Next Article in Journal
Storage of Energy in Constrained Non-Equilibrium Systems
Next Article in Special Issue
Information Theory in Computational Biology: Where We Stand Today
Previous Article in Journal
Comparison of the Probabilistic Ant Colony Optimization Algorithm and Some Iteration Method in Application for Solving the Inverse Problem on Model With the Caputo Type Fractional Derivative
Previous Article in Special Issue
A Novel Counterfeit Feature Extraction Technique for Exposing Face-Swap Images Based on Deep Learning and Error Level Analysis
 
 
Article
Peer-Review Record

Renormalization Analysis of Topic Models

Entropy 2020, 22(5), 556; https://doi.org/10.3390/e22050556
by Sergei Koltcov * and Vera Ignatenko
Reviewer 1: Anonymous
Reviewer 2: Anonymous
Reviewer 3: Anonymous
Entropy 2020, 22(5), 556; https://doi.org/10.3390/e22050556
Submission received: 7 April 2020 / Revised: 6 May 2020 / Accepted: 13 May 2020 / Published: 16 May 2020

Round 1

Reviewer 1 Report

The paper has strong research materials.

I have a few technical comments in equations (1) and (7).

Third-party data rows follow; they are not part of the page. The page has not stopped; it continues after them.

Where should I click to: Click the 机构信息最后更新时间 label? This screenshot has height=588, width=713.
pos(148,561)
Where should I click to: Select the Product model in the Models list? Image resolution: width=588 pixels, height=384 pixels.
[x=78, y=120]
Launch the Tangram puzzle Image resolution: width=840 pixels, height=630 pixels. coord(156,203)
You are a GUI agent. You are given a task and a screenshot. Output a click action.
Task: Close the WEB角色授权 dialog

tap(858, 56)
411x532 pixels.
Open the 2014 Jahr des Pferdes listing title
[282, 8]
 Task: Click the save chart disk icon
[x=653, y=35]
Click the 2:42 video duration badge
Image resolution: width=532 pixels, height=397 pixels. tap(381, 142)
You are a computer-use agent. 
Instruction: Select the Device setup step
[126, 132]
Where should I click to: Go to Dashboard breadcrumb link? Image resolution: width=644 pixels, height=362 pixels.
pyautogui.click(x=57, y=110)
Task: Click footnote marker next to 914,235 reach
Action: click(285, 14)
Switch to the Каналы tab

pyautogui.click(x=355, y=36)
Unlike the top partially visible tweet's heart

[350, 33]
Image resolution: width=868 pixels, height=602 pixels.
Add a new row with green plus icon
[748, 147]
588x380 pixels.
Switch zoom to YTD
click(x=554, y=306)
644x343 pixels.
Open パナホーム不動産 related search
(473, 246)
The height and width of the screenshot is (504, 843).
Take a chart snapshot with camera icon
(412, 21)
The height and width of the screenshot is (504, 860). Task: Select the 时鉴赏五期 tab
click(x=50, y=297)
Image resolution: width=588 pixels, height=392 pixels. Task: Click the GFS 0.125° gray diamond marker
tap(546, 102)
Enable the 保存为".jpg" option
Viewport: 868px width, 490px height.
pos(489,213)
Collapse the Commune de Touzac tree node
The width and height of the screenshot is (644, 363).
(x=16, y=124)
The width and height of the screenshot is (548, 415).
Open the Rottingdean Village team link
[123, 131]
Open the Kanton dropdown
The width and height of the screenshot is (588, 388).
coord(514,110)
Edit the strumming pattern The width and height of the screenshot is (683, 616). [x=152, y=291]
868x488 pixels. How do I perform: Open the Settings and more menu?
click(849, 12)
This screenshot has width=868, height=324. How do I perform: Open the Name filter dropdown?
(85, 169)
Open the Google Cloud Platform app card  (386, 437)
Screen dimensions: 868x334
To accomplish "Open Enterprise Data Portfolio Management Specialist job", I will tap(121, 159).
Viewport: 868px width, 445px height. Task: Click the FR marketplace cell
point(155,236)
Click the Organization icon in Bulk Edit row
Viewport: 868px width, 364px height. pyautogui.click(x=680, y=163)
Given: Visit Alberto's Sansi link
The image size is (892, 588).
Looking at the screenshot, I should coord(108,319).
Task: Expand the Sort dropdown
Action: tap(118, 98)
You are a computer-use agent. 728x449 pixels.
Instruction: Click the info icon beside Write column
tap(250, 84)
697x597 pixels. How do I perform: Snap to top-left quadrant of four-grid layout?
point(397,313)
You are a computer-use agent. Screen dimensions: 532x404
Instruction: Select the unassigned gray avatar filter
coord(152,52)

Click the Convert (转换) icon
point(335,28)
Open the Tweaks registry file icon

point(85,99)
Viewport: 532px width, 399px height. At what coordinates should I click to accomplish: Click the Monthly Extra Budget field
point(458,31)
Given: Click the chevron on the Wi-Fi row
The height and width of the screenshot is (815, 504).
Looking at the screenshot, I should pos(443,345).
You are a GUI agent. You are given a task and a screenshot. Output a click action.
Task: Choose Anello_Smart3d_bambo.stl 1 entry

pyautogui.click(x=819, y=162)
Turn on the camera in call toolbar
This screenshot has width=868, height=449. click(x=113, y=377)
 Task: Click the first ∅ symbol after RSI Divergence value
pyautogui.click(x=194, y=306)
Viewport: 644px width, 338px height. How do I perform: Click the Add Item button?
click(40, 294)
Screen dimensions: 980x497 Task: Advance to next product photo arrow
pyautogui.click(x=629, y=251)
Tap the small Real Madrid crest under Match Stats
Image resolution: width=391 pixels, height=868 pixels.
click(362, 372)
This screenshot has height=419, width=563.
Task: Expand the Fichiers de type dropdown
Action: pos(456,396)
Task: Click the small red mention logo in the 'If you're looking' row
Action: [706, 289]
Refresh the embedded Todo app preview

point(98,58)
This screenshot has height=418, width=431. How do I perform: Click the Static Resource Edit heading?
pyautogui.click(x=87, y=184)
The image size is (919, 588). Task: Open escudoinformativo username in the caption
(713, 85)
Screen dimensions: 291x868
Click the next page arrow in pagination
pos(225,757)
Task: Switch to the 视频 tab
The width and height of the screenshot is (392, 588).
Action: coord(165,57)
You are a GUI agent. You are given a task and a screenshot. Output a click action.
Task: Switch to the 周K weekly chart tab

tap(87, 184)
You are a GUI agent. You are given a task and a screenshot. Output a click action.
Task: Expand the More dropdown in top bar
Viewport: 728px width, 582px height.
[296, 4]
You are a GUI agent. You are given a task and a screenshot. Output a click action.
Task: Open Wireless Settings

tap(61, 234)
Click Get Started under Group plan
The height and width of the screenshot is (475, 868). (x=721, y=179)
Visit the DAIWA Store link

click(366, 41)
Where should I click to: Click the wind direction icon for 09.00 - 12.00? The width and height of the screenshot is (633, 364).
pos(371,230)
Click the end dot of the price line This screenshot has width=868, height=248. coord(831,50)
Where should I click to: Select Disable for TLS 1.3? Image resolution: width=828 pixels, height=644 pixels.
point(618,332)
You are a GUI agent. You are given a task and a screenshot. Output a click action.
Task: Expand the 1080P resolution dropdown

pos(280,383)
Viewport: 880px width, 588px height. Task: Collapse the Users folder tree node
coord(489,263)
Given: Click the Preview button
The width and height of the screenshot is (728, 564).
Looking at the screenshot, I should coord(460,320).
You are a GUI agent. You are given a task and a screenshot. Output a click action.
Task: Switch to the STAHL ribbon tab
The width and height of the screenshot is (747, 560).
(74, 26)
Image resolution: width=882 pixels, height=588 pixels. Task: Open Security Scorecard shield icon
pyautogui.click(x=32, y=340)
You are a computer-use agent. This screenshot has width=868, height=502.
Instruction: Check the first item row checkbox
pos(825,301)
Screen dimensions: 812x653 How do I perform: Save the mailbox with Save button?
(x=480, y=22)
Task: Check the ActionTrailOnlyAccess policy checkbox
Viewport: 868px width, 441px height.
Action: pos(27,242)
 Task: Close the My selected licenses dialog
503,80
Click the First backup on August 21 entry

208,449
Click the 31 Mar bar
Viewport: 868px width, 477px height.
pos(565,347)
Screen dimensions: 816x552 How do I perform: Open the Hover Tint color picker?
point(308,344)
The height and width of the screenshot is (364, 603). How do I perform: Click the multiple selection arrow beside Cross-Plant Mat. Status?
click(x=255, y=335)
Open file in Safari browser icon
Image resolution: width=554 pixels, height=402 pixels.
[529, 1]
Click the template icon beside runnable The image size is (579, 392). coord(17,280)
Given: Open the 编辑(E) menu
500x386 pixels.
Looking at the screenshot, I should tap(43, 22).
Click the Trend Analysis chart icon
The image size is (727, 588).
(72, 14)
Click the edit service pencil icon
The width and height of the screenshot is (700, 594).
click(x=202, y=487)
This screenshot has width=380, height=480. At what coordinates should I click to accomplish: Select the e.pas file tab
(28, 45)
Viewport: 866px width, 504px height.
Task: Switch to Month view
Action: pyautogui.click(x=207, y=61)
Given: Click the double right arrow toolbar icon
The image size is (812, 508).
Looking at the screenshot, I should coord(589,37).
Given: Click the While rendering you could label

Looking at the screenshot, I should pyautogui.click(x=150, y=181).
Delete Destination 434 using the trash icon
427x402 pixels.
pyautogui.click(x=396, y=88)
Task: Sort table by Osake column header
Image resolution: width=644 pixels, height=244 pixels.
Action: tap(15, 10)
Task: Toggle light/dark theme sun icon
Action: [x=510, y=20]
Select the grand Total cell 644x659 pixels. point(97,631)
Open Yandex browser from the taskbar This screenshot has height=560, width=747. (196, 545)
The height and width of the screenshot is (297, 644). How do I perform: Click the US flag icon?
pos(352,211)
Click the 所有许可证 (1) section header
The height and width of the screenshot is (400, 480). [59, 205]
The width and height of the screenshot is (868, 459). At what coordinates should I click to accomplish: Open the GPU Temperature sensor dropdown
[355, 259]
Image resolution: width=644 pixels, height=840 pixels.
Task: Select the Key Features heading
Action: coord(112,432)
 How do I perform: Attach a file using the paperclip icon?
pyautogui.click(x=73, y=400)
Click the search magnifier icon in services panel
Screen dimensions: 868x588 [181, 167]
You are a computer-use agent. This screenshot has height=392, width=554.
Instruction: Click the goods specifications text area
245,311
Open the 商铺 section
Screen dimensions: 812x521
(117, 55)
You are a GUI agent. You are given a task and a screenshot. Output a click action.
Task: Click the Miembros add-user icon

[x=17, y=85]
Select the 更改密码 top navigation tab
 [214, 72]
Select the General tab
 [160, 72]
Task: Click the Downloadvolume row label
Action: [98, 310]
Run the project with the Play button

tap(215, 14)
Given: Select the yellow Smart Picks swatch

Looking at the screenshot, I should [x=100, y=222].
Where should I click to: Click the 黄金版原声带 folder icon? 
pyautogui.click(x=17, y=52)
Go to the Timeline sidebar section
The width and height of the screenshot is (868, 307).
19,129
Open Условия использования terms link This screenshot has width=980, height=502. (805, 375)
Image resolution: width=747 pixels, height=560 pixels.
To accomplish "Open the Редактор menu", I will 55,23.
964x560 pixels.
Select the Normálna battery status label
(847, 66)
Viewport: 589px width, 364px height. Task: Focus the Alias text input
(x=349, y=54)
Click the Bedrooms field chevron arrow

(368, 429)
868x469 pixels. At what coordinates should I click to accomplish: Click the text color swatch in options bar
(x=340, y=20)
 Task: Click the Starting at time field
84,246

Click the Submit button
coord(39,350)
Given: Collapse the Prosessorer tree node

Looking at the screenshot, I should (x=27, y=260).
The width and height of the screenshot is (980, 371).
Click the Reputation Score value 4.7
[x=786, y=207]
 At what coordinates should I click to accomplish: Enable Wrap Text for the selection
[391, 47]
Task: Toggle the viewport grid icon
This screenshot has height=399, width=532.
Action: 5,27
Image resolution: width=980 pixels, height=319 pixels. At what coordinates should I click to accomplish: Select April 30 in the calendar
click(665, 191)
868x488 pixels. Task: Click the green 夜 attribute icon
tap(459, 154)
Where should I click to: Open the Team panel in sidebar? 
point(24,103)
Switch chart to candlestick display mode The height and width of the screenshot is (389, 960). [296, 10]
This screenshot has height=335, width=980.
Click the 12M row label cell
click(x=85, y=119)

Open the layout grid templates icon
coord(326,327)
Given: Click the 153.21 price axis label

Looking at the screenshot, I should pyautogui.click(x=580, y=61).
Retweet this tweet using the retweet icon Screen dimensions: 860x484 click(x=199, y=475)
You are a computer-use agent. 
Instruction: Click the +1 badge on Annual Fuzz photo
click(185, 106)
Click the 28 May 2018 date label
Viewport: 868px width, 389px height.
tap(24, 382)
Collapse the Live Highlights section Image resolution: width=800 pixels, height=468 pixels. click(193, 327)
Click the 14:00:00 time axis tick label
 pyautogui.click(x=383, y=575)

I have written my comments in red on the attached manuscript.

The equation (1) is not correct as it is presented. The p(w|t) should

be replaced by p(w|t,d). The probabilistic argument is

p(w|d) = ∑   p(w,t|d) = ∑   p(w|t,d) p(t|d). 

              t∈T                t∈T

Note that p(w,t|d) = p(w,t,d)/p(d) = [p(w,t,d)/p(t,d)][p(t,d)/p(d)]

                             = p(w|t,d) p(t|d).

This incorrectness has implication in the representations afterwards.

The equation (7) represents a mixture distribution.

It has to be mentioned in the paper.

                   

Comments for author File: Comments.pdf

Author Response

Dear reviewer,

thank you for your valuable remarks. Please, find point-by-point replies to your comments.

  1. The equation (1) is not correct as it is presented.   


Basic probabilistic topic models which we consider in our paper, exploit a conditional independence assumption that document d and word w are independent conditioned on the latent topic t, i.e. words,  conditioned on the latent class t, are generated independently of the specific document identity d [Hofmann “Unsupervised Learning by Probabilistic Latent Semantic Analysis”]. Therefore, p(w|d,t)=p(w|t).
We inserted a comment on the conditional independence assumption of topic models (lines 99-102).

  1. The equation (7) represents a mixture distribution.

The equation (7) represents a linear combination of probability density functions (in particular, probability mass functions), however, it can not be considered directly as a mixture distribution since it does not sum up to 1. But, after normalization, it does sum up to one and is, indeed, a probability distribution. 

The idea behind equation (7) is similar to applications of mixture distributions to model a statistical population with subpopulations, considering subpopulations as smaller topics to be merged.

We inserted a comment on equation (7) in the text of our article (lines 256-259).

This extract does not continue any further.